Глоренлинов лауринквэ из просто дерева стал ДЕРЕВОМ, вздымавшимся в небеса так, что мэллорну впору. Его, небось, с Одинокой горы теперь рассмотреть можно. Стояла, запрокинув голову, и всё пыталась охватить взглядом крону, и не получалось, взгляд постоянно отвлекался — на жуков, на бурундука, бегущего по стволу; на слетевшее и причудливо вертящееся семечко с тремя лопастями. Голова закружилась, и я быстро опустила её. Раздумчиво пробормотала:

— Быстро как семена появились, ведь совсем недавно цвело… что ты думаешь по этому поводу, эллет Аманиэль?
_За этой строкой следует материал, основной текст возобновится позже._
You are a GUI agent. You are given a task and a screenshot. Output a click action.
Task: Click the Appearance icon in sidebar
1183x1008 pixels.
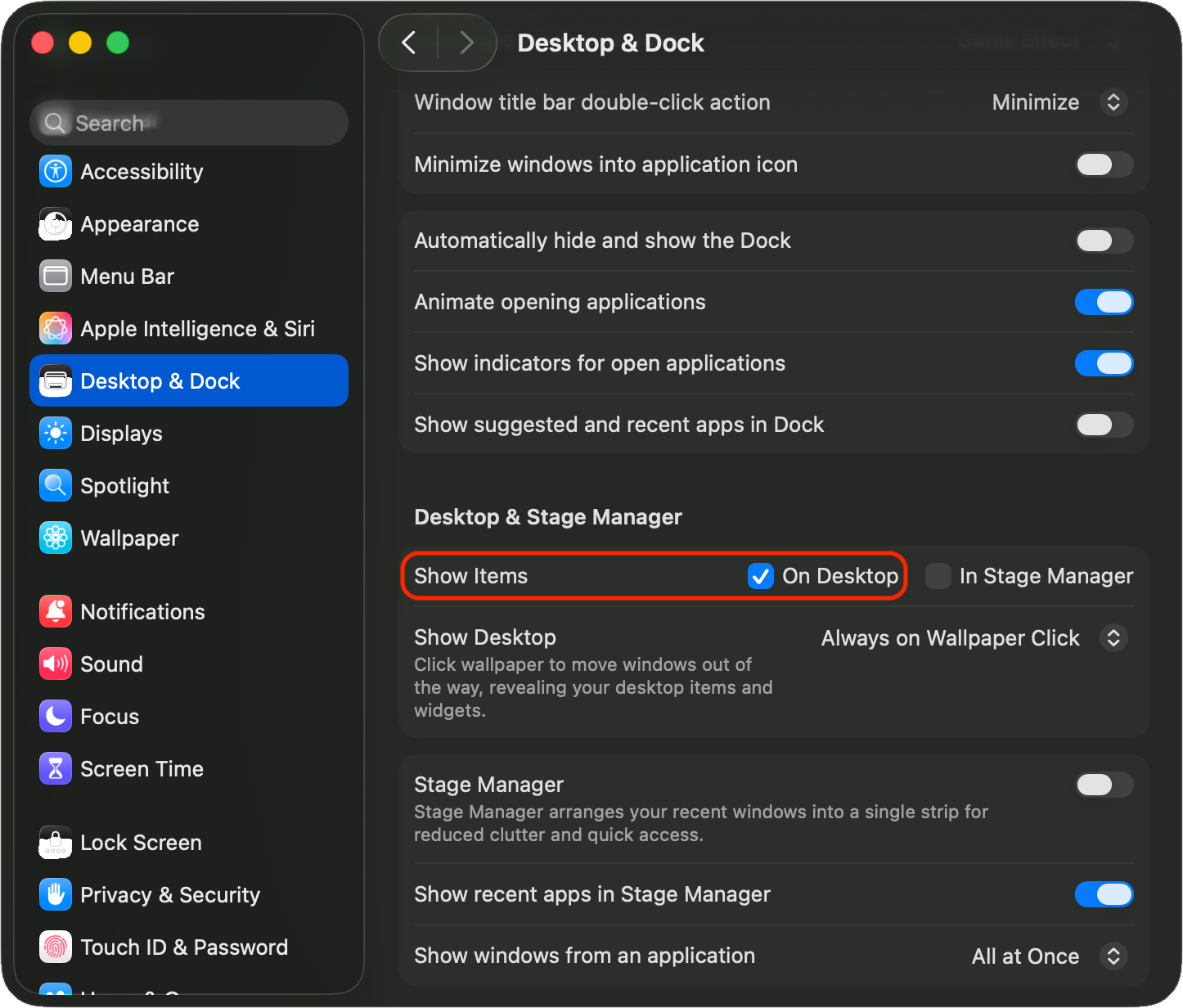pos(56,224)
Та, не утруждая себя даже имитацией интереса, промурлыкала:

— Думаю, что эру Глоренлин совсем с ума сошёл, — почтенный возраст, похоже, лишал мою сопровождающую, почтения к кому бы то ни было, — но вот этот цвет из иных миров — в нём я вижу неизъяснимую прелесть.

Ох ты ж. Видно, и правда понравилось, раз так высокопарно отозвалась о картошечке. И то правда, что картошка поменялась: пахучие мощные стебли стелились по земле, обвивали деревья — и цвели такими жирными гроздьями, что исходное растение узнавалось с трудом. Но узнавалось. Экзотическое лауринквэ было окружено натуральной картофельной делянкой.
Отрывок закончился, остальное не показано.